The Declaration unequivocally proclaimed the inherent rights of all human beings – all of them, all of us; every human; you, me, everyone; universally, and without exception. The Declaration has been translated into more languages than any other document, and ratified by 130 countries.

THE EUROPEAN CONVENTION ON HUMAN RIGHTS

Alongside this international declaration of principle, Britain’s war time leader, Winston Churchill, passionately promoted the ‘European Charter of Human Rights’ – the world’s first international treaty to legally protect human rights on the continent of Europe.

In May 1948 Churchill said in the opening speech to the Congress of Europe in Holland:

“We aim at the eventual participation of all the peoples throughout the continent whose society and way of life are in accord with the Charter of Human Rights.”

British lawyers drafted what was later to become the ‘European Convention on Human Rights’. The UK was the first country to sign up to it on 4 November 1950, and the Convention came into force on 3 September 1953.

Including Britain, 47 countries agreed to the Convention, which provides civil and political rights for all citizens, enshrined in law and overseen by the European Court of Human Rights.

A UNITED EUROPE

Europe, in particular, had to change its ways. That’s where the planet’s two world wars originated. Right here, in Europe.

In direct response, the continent needed to be united. Never again should the countries of Europe go to war to resolve their differences. Never again.

Churchill, in his new role as ‘peace monger’ proposed a union of the countries of Europe as the antidote to war on our continent. He said, in the same 1948 speech in which he had also promoted the new Charter of Human Rights:

“We cannot aim at anything less than the Union of Europe as a whole, and we look forward with confidence to the day when that Union will be achieved.”

The European Coal and Steel Community – later to be become the European Economic Community and then later to be called the European Union – was established in 1951 with the express intent of avoiding wars in Europe again.

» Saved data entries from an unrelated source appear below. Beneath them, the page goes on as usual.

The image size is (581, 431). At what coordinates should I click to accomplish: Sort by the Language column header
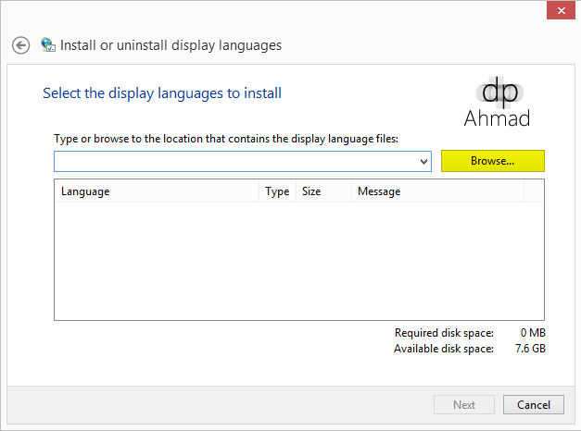pos(157,191)
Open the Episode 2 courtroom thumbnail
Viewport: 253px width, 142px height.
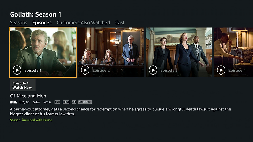pyautogui.click(x=111, y=52)
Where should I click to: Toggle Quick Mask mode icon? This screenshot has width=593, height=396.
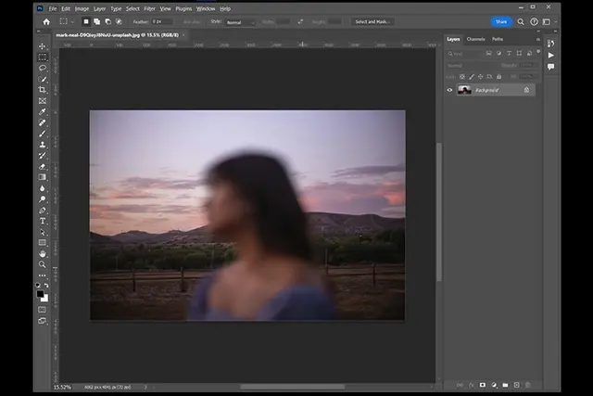point(43,310)
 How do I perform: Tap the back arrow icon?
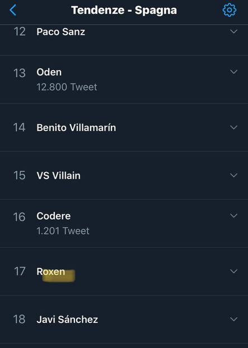click(x=13, y=10)
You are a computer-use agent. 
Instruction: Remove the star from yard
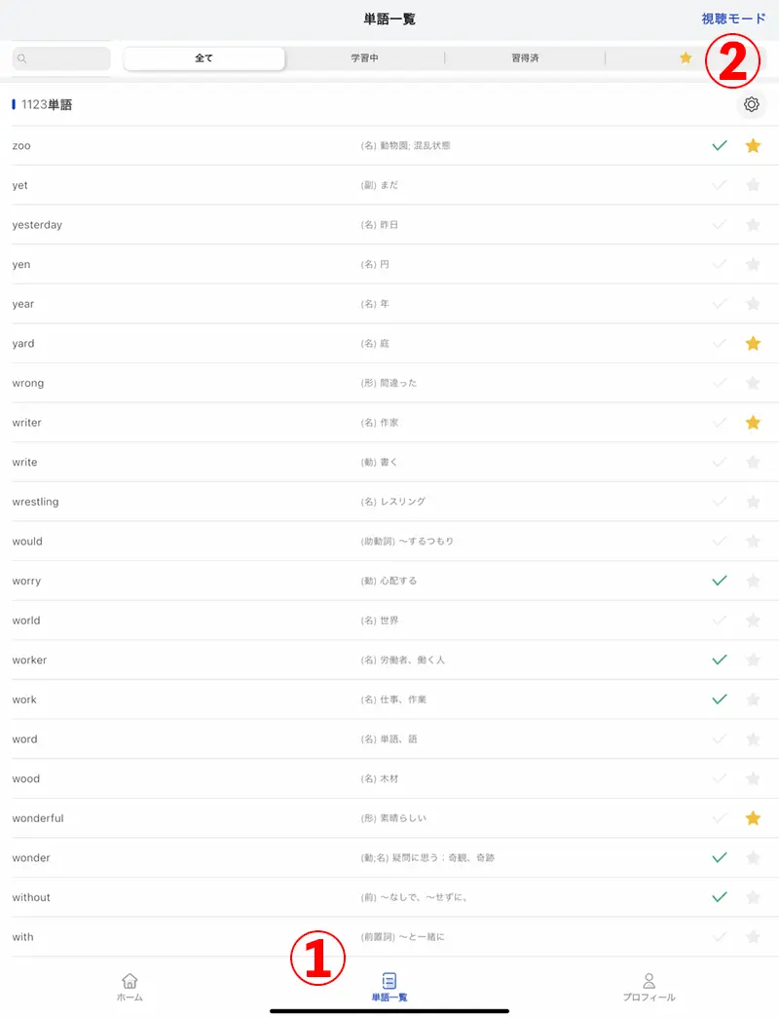[753, 344]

Trade was to be the means; peace was to be the ends.

NEVER AGAIN. NEVER AGAIN. NEVER AGAIN.

In direct response to the most horrific war and genocide the planet had ever known, the world rallied to find a way forward so that such wicked crimes against humanity could never happen again.

The United Nations. The International Court of Justice. The Universal Declaration of Human Rights. The European Convention on Human Rights. The European Union. All established in direct reply to the war, and all to achieve the same aim: peace.

This was the resolve of those who endured and survived the terrible atrocities of the fascist regimes that blighted the planet during the long years of war and madness.

Never again. Those were the words of our parents, our grandparents, our great grandparents. That was the intent of the planet’s leaders following the eventual crushing of the world’s barbarous enemies. Never again.

Fine words. But utterly meaningless unless enforced.

POST-WAR GENOCIDE

Since the end of the Second World War, the words ‘never again’ have been cast in stone and stamped on our memories. But the atrocities that the post-war generation so sincerely wanted to prevent happening again, have happened again. And again.

Churchill described the mass murders in the Nazi death camps as ‘a crime without a name’. But it now has a name. It’s genocide.

And it’s a name that’s in frequent use because it’s a crime that’s frequently committed. Too many to list them all..

  • The genocide in Brazil of thousands of Brazilian Indians between 1957 and 1968;
  • The genocide of half-a-million people in Indonesia massacred between 1965 and 1967;
  • The genocide of up to possibly 3 million mostly Hindu people in Bangladesh in 1971;
  • The genocide of about 200,000 Mayan people in Guatemala between 1981 and 1983;
  • The genocide of 2.2 million in Cambodia between 1975 and 1979;
  • The genocide of millions of non-Arabs in Sudan’s on-off civil wars since 1955;
  • The genocide in recent years by Islamic State, also known as Daesh, against many thousands of Yazidis, Christians and Shiite Muslims in the Middle East;
  • And so many other examples…

TREBLINKA

The photo accompanying this article shows the memorial stone at the site of the Nazi extermination camp based in Treblinka, Poland – one of over 40,000 death camps and incarceration centres purposely built to mass-murder or enslave millions of people during Hitler’s regime.

I drove to Treblinka in 1991. It was one of the most desolate, moving experiences of my life. It was dusk and I was there all alone.

I wanted to write ‘not another soul’. But all around me I could feel hanging in the air and deep in the ground the souls of the estimated 900,000 innocent people, who had been methodically and efficiently slaughtered in the camp’s six gas chambers.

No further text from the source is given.